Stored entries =
[Start of section]
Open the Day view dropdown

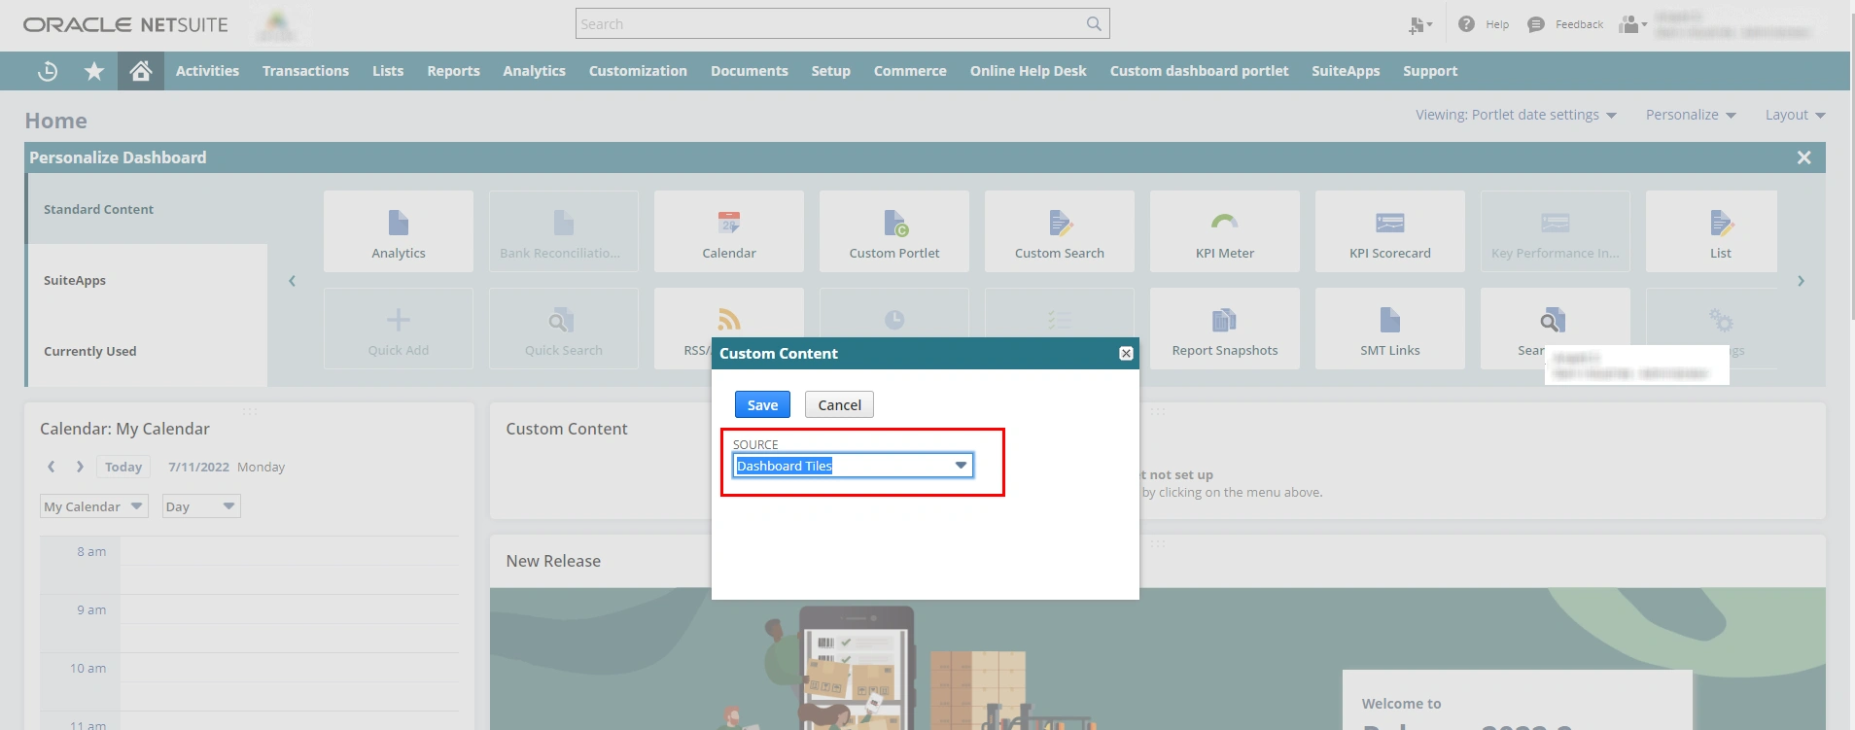tap(200, 506)
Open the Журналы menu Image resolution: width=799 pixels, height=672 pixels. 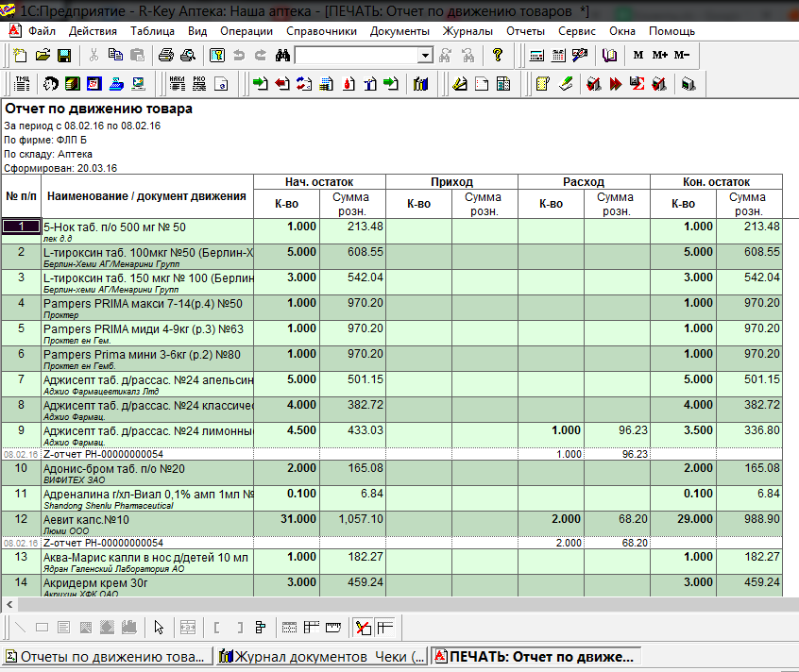click(468, 30)
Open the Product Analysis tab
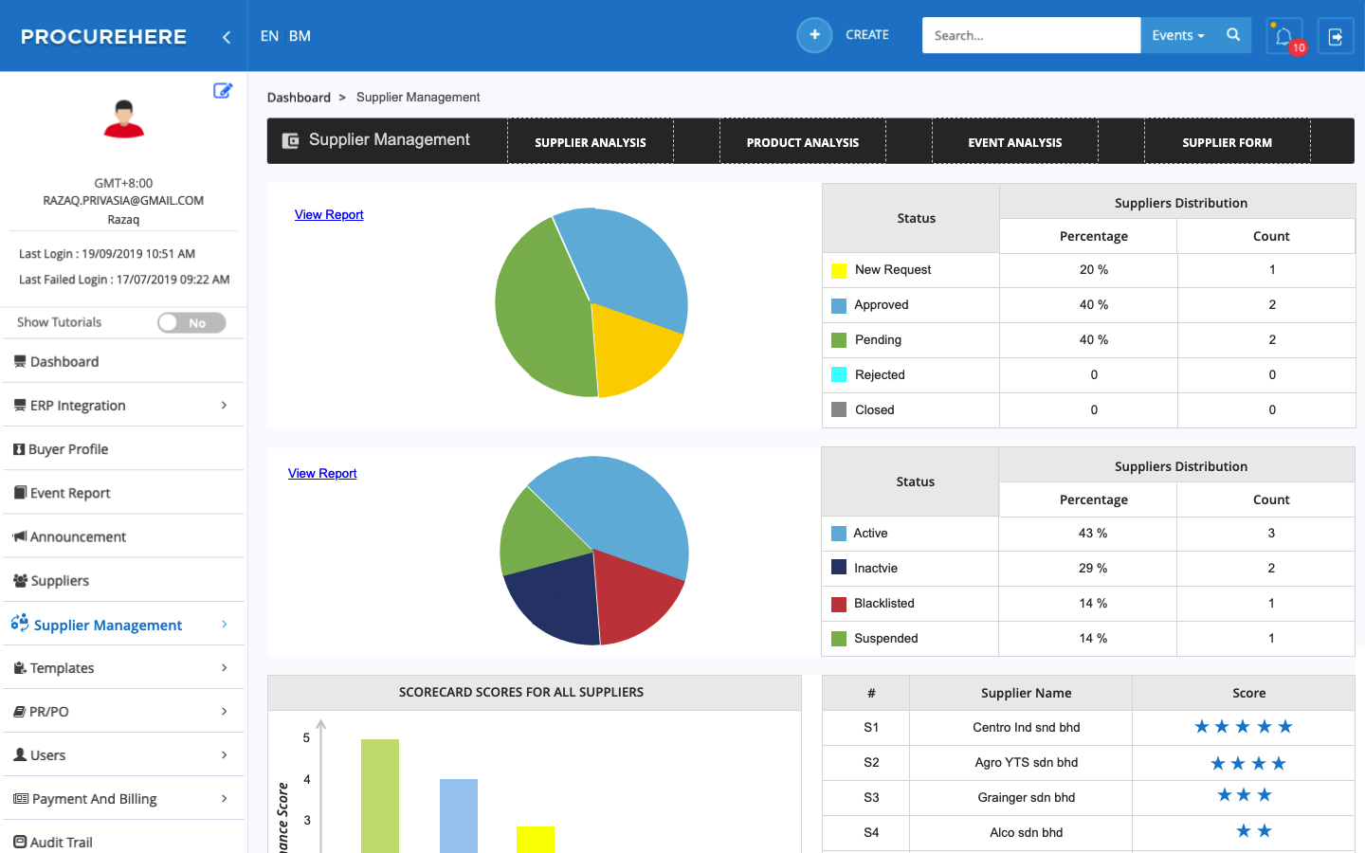 [x=802, y=142]
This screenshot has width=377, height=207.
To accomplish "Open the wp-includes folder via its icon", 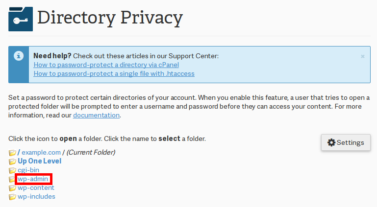I will (x=12, y=197).
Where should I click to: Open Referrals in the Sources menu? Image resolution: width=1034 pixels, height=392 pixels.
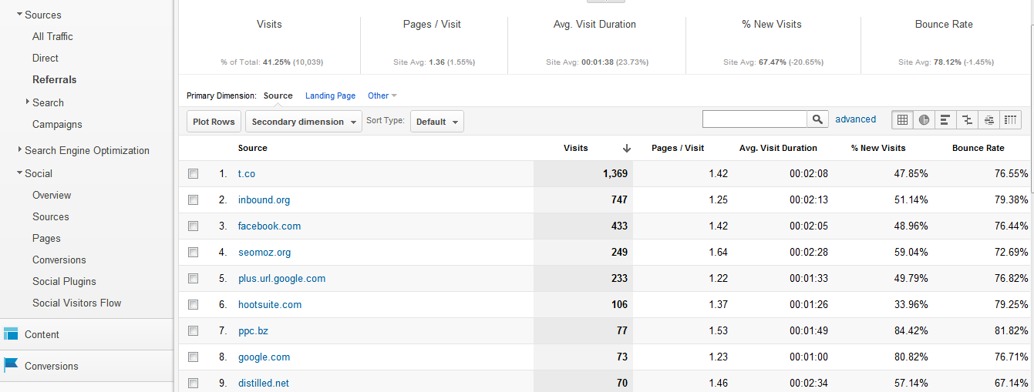55,79
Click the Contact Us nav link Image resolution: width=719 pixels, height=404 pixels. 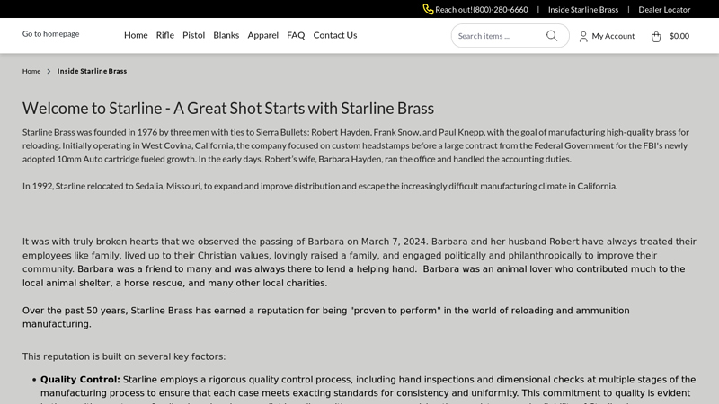click(x=335, y=35)
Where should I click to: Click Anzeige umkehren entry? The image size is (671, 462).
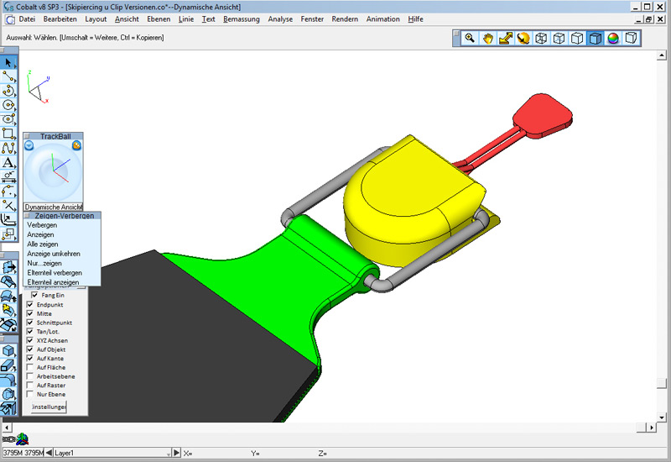pyautogui.click(x=54, y=254)
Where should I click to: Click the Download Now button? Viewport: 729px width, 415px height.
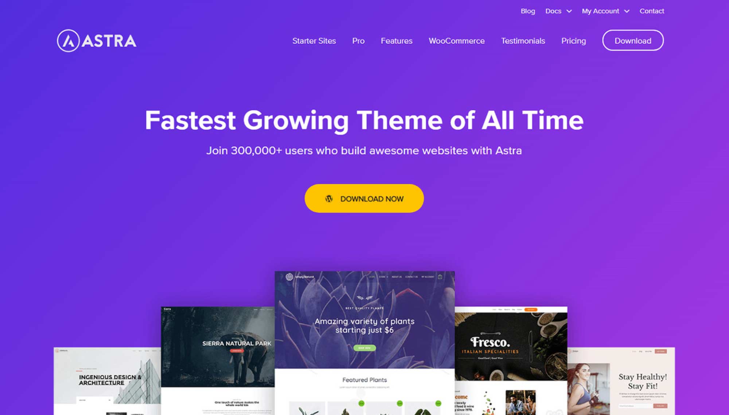point(364,199)
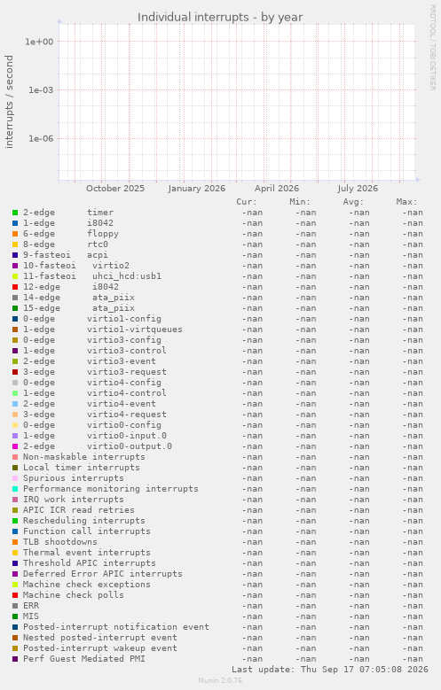The height and width of the screenshot is (690, 441).
Task: Click the orange swatch for 6-edge floppy
Action: click(15, 234)
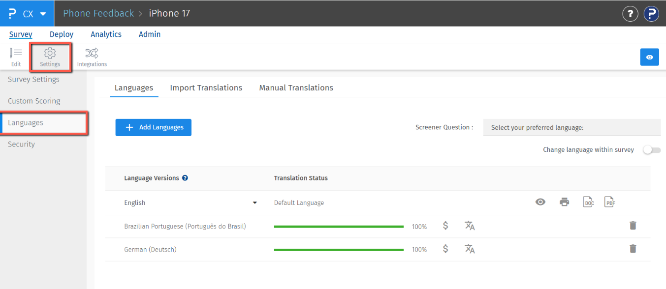Switch to Import Translations tab
This screenshot has width=666, height=289.
click(x=206, y=88)
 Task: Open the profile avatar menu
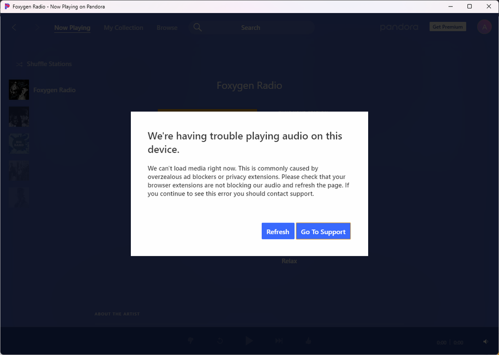484,27
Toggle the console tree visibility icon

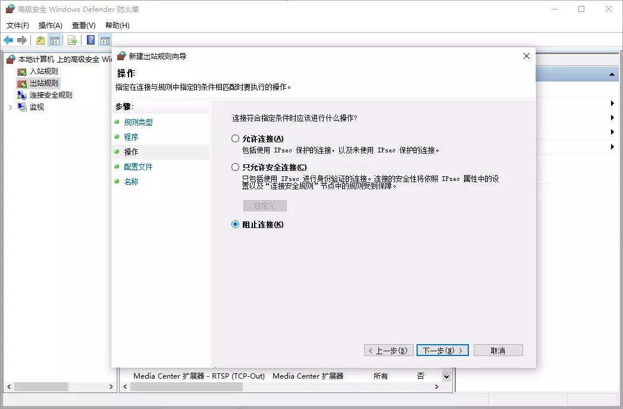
[End of section]
What you will do = Hand back exactly the lines from the one with "Where should I click to: Click Anzeige" through the last line of the data above, both ends included, with every picture left out.

Answer space =
Where should I click to: Click Anzeige umkehren entry? The image size is (671, 462).
pyautogui.click(x=54, y=254)
Where should I click to: Click the Download Now button? Viewport: 729px width, 415px height.
point(364,199)
The height and width of the screenshot is (690, 441).
Task: Click the orange swatch for 6-edge floppy
Action: click(15, 234)
Switch to Import Translations tab
This screenshot has width=666, height=289.
click(x=206, y=88)
 Task: Open the profile avatar menu
484,27
Toggle the console tree visibility icon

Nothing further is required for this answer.